El Capítulo 1, sobre “Asuntos Europeos”, dice que “Los dos Estados se consultarán con regularidad a todos los niveles antes de que se cumplan las fechas límites importantes de la Unión Europea, procurando establecer posiciones en común y acordar la coordinación de los discursos ministeriales.

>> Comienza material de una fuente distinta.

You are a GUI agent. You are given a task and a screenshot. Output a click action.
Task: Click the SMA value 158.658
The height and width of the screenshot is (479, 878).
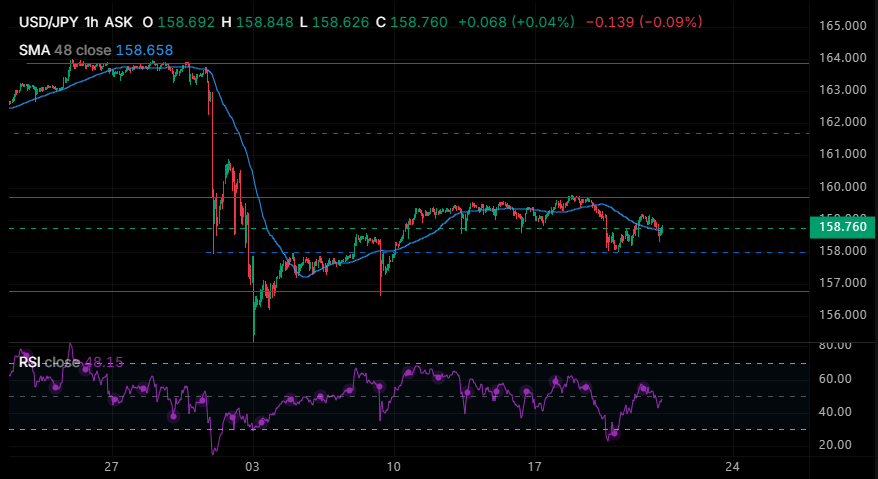[144, 50]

Ellos van a coordinar la conversión de la ley de la Unión Europea en sus propias leyes nacionales”.

En el Capítulo 2, sobre “Paz, Seguridad y Desarrollo”, dice que “Los dos Estados van a profundizar su cooperación sobre política exterior, defensa, seguridad interna y externa y desarrollo, a la vez que se esfuerzan por fortalecer la capacidad de acción autónoma de Europa [es decir, por separado de la OTAN]. Se van a consultar con el fin de definir posiciones en común, sobre cualquier decisión importante que afecte sus intereses comunes y para actuar conjuntamente en todos los casos en que esto sea posible”. Los dos países también se van a apoyar mutuamente “en caso de agresión armada en contra de sus territorios [¿de parte de quién? ¿Suiza o Polonia en contra de Alemania? ¿España en contra de Francia?]

Propone “admitir a la República Federal de Alemania como miembro permanente del Consejo de Seguridad de las Naciones Unidas” como “una prioridad de la diplomacia franco-alemana”. Con esto, la idea de que la UE tenga un lugar se va por el caño.

El Capítulo 5, sobre “Desarrollo Sustentable, Clima, Medio Ambiente y Asuntos Económicos” hace un llamado a realizar esfuerzos conjuntos para lograr los objetivos climáticos y “avanzar la transición energética”. ¿Significa esto que Francia va a adoptar la agenda suicida de Alemania y renunciar a la energía nuclear?

Luego plantea establecer una “zona económica franco-alemana con normas comunes” y a “coordinar con regularidad las políticas económicas” entre los dos países “con el fin de promover la convergencia entre los dos Estados y mejorar la competitividad de sus economías”. Este es un lenguaje típico de la UE sobre los presupuestos equilibrados las políticas de cero déficit. Es difícil saber cómo podría sobrevivir Francia esta “convergencia” y menos creíble dado que al momento en que se firmaba este tratado, París estaba violando los reglamentos sobre déficit.